YOUR TASK -
Return every record exactly as written.

RECORDS SHOWN -
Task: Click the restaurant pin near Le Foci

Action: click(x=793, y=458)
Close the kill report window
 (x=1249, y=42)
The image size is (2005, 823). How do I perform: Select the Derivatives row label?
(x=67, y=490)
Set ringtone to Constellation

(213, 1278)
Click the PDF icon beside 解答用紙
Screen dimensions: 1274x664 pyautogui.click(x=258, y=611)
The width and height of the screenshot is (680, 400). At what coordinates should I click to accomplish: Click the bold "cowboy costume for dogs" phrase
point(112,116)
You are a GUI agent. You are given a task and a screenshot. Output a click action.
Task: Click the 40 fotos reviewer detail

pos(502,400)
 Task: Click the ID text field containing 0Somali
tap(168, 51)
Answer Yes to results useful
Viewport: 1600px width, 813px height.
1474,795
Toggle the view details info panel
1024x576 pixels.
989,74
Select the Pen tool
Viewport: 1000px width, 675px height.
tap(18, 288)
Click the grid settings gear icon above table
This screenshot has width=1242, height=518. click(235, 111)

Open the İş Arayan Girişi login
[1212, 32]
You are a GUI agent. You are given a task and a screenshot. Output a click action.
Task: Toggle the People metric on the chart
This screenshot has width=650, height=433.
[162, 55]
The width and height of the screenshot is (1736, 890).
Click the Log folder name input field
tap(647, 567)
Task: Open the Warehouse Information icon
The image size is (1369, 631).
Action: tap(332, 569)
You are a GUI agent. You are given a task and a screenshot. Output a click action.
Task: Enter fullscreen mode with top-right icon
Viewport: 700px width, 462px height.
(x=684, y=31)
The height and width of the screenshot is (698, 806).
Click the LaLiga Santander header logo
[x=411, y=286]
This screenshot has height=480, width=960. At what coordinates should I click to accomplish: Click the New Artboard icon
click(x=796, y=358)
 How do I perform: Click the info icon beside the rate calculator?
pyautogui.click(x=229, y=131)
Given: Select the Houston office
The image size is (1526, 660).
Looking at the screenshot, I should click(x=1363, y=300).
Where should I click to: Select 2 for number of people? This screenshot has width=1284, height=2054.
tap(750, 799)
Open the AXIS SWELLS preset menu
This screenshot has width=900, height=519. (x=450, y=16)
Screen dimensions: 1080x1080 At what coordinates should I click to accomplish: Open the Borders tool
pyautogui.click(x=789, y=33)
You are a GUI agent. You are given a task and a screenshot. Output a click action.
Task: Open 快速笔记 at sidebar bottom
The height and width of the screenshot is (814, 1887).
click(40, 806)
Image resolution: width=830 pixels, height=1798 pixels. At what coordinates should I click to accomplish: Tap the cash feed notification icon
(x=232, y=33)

EXERCISE RESULT -
Task: Click the restaurant pin near Le Foci

Action: click(x=793, y=458)
Close the kill report window
 (x=1249, y=42)
The image size is (2005, 823). How do I perform: Select the Derivatives row label?
(x=67, y=490)
Set ringtone to Constellation

(213, 1278)
Click the PDF icon beside 解答用紙
Screen dimensions: 1274x664 pyautogui.click(x=258, y=611)
The width and height of the screenshot is (680, 400). At what coordinates should I click to accomplish: Click the bold "cowboy costume for dogs" phrase
point(112,116)
You are a GUI agent. You are given a task and a screenshot. Output a click action.
Task: Click the 40 fotos reviewer detail

pos(502,400)
 Task: Click the ID text field containing 0Somali
tap(168, 51)
Answer Yes to results useful
Viewport: 1600px width, 813px height.
1474,795
Toggle the view details info panel
1024x576 pixels.
989,74
Select the Pen tool
Viewport: 1000px width, 675px height.
tap(18, 288)
Click the grid settings gear icon above table
This screenshot has width=1242, height=518. click(235, 111)

Open the İş Arayan Girişi login
[1212, 32]
You are a GUI agent. You are given a task and a screenshot. Output a click action.
Task: Toggle the People metric on the chart
This screenshot has width=650, height=433.
[162, 55]
The width and height of the screenshot is (1736, 890).
Click the Log folder name input field
tap(647, 567)
Task: Open the Warehouse Information icon
The image size is (1369, 631).
Action: tap(332, 569)
You are a GUI agent. You are given a task and a screenshot. Output a click action.
Task: Enter fullscreen mode with top-right icon
Viewport: 700px width, 462px height.
(x=684, y=31)
The height and width of the screenshot is (698, 806).
Click the LaLiga Santander header logo
[x=411, y=286]
This screenshot has height=480, width=960. At what coordinates should I click to accomplish: Click the New Artboard icon
click(x=796, y=358)
 How do I perform: Click the info icon beside the rate calculator?
pyautogui.click(x=229, y=131)
Given: Select the Houston office
The image size is (1526, 660).
Looking at the screenshot, I should click(x=1363, y=300).
Where should I click to: Select 2 for number of people? This screenshot has width=1284, height=2054.
tap(750, 799)
Open the AXIS SWELLS preset menu
This screenshot has width=900, height=519. (x=450, y=16)
Screen dimensions: 1080x1080 At what coordinates should I click to accomplish: Open the Borders tool
pyautogui.click(x=789, y=33)
You are a GUI agent. You are given a task and a screenshot. Output a click action.
Task: Open 快速笔记 at sidebar bottom
The height and width of the screenshot is (814, 1887).
click(40, 806)
Image resolution: width=830 pixels, height=1798 pixels. At what coordinates should I click to accomplish: Tap the cash feed notification icon
(x=232, y=33)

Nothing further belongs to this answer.